Année 2003

PA-33

N° : 33

La dynamique du patrimoine

La Pierre d'Angle, créée par l'association nationale des architectes des bâtiments de France dans le souci de faire connaître leur action et leur profession consacre son numéro d'été à : La dynamique du patrimoine

Ce numéro placé sous le signe de la couleur offre une vision renouvelée du patrimoine considéré sous l'angle de l'économie et de la publicité. Gisement souvent encore inexploité, image de marque exportable à l'étranger, il contribue à l'essor des régions et à leur identité spécifique. La ville de Lille, capitale européenne de la culture en 2004 démontre sa vitalité en la matière, vitalité qui dépasse les frontières.

Cette thématique est l'occasion de donner la parole à des communes, des associations, des particuliers...découverts au détour des chemins ou placés sous le projecteur de l'actualité internationale. Chacun, à sa manière a su faire appel aux richesses du passé matériaux traditionnels, savoir-faire oubliés, monuments ou sites malmenés par l'histoire pour susciter l'intérêt et attirer les visiteurs.

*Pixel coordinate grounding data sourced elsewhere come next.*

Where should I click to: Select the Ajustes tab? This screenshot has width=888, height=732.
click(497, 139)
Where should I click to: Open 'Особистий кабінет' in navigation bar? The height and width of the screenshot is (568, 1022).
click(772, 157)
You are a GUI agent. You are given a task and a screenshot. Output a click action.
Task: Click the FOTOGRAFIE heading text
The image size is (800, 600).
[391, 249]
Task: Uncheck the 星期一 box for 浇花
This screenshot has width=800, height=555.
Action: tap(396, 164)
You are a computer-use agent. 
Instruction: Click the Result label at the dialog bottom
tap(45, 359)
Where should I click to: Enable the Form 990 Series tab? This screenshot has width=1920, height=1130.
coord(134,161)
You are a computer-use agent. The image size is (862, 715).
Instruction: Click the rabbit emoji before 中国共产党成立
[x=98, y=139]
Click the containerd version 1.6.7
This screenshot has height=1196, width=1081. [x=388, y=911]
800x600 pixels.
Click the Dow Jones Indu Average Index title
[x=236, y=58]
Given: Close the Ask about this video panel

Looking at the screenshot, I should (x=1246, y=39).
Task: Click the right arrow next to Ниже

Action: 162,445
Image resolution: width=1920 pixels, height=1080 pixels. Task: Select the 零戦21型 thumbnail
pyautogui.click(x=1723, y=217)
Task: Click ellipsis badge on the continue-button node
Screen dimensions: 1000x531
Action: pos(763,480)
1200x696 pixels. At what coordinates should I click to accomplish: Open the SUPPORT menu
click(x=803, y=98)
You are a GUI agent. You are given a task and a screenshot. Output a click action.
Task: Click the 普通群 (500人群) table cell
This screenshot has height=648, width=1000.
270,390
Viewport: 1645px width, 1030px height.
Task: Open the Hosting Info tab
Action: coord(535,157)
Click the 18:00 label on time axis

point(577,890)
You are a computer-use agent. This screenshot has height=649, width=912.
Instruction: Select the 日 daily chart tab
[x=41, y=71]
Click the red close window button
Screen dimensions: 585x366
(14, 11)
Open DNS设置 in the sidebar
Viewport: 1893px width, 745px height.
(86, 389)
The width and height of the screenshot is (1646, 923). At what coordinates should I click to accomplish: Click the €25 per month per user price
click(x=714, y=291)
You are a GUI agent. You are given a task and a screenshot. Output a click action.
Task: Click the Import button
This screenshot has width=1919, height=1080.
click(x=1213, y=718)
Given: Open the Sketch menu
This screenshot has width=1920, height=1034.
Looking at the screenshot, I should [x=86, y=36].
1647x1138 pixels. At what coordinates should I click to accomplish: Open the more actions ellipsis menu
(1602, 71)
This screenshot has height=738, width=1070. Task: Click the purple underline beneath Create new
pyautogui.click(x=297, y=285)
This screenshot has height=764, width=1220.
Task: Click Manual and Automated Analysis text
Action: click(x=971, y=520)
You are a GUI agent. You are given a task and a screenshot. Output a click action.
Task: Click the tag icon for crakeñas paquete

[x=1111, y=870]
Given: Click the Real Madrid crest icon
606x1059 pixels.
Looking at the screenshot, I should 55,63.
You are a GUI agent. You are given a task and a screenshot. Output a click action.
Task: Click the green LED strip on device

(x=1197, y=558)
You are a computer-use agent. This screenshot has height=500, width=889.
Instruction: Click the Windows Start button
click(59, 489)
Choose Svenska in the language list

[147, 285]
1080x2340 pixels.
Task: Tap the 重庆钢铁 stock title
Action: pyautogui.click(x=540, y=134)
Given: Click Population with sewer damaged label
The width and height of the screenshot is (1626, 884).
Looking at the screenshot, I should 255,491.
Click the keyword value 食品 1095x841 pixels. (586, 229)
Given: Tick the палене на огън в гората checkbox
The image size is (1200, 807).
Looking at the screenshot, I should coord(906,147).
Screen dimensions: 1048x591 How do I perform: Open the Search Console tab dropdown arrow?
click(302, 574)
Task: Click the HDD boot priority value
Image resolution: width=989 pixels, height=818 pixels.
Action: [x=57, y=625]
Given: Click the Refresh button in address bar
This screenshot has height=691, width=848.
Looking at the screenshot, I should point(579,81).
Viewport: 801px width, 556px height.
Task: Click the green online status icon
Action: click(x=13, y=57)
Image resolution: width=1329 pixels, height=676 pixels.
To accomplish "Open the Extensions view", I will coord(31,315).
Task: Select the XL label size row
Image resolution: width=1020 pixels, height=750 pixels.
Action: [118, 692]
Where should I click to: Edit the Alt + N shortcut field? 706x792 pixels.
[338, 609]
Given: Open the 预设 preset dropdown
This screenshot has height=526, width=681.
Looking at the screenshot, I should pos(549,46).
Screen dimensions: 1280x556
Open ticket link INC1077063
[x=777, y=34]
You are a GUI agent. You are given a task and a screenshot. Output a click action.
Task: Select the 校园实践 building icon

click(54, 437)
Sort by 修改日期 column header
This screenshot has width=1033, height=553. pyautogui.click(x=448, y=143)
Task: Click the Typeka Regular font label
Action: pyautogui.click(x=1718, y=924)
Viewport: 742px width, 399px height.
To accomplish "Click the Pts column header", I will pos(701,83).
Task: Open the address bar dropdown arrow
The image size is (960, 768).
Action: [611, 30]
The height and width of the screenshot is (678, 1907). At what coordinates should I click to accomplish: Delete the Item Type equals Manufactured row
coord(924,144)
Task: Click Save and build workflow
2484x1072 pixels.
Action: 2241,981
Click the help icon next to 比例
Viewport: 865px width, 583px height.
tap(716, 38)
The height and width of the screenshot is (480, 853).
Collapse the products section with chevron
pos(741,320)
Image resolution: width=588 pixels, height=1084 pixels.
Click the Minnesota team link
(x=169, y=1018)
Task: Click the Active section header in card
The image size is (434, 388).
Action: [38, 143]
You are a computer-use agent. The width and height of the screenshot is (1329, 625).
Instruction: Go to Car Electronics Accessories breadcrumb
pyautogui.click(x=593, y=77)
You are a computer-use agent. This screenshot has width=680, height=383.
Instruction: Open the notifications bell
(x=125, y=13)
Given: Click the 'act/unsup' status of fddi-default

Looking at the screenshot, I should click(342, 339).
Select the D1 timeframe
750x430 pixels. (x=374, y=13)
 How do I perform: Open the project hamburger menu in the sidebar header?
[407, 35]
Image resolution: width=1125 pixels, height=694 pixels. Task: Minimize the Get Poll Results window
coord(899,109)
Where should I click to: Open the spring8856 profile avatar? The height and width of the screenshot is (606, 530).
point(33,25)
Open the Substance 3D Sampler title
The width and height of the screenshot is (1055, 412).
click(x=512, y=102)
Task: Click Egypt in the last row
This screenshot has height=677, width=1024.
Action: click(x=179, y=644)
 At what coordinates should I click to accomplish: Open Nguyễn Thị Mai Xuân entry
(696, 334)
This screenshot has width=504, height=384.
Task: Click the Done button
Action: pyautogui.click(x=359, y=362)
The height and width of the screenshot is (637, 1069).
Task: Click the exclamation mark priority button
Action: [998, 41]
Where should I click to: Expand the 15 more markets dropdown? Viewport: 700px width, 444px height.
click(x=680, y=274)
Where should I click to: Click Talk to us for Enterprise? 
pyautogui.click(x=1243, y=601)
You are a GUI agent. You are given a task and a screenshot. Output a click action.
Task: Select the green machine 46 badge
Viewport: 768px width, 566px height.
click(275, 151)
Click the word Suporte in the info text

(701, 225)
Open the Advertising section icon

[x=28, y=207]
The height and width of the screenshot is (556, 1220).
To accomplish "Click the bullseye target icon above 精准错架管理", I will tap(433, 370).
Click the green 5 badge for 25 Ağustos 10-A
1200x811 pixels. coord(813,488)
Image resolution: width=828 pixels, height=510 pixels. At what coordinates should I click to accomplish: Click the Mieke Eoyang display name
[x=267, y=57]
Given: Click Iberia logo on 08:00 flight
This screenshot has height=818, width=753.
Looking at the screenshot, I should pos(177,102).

Sur les bords du Rhône ou de la Loire, à l'abbaye de Beauport ou au village des Arques, les ABF accompagnent cette mutation et contribuent à faire gagner aux élus leur pari sur l'avenir.
Année 2003

PA-34

N° : 34

En scène

Ce numéro aborde les rapports entre la ville, le théâtre et le scénographe.
Prenant appui sur l’esprit du Salon du Patrimoine Culturel au Carrousel du Louvre, ce numéro expose un regard nouveau sur les lieux de spectacle.
Parmi ceux-ci, le théâtre dispose d’une place de choix : bâtiment public, le théâtre est le lieu de confrontation entre la pérennité de l’architecture et l’aspect éphémère de la création théâtrale. Divers exemples tentent de mettre en évidence des réalisations significatives de l’évolution des conceptions scèniques.

L’architecture apparaît ici comme le creuset favorisant le lien entre l’auteur, le créateur et le public. La ville de Lyon, disposant de ce riche passé apparaît comme la cité permettant un large lecture de l’expression théâtrale à travers le temps, d’autant que l’effervescence du spectacle anime constamment ses murs.

Cette thématique est l’occasion de mettre en lumière divers exemples de lieux, anciens ou nouveaux, selon leur adaptation, leur rapport à la ville et à la création. Les exemples sont aussi divers que les restaurations de théâtre à l’italienne tels que les Célestins à Lyon ou l’Odéon à Paris, des références aux TNP, une extension en cœur de ville à Aurillac ou la restauration du cirque-théâtre d’Elbeuf. Elle permet de mettre l’accent sur des éléments constitutifs de la spécificité de ces espaces publics ou privés, ouverts ou fermés mais jamais repliés qui suscitent leur appropriation.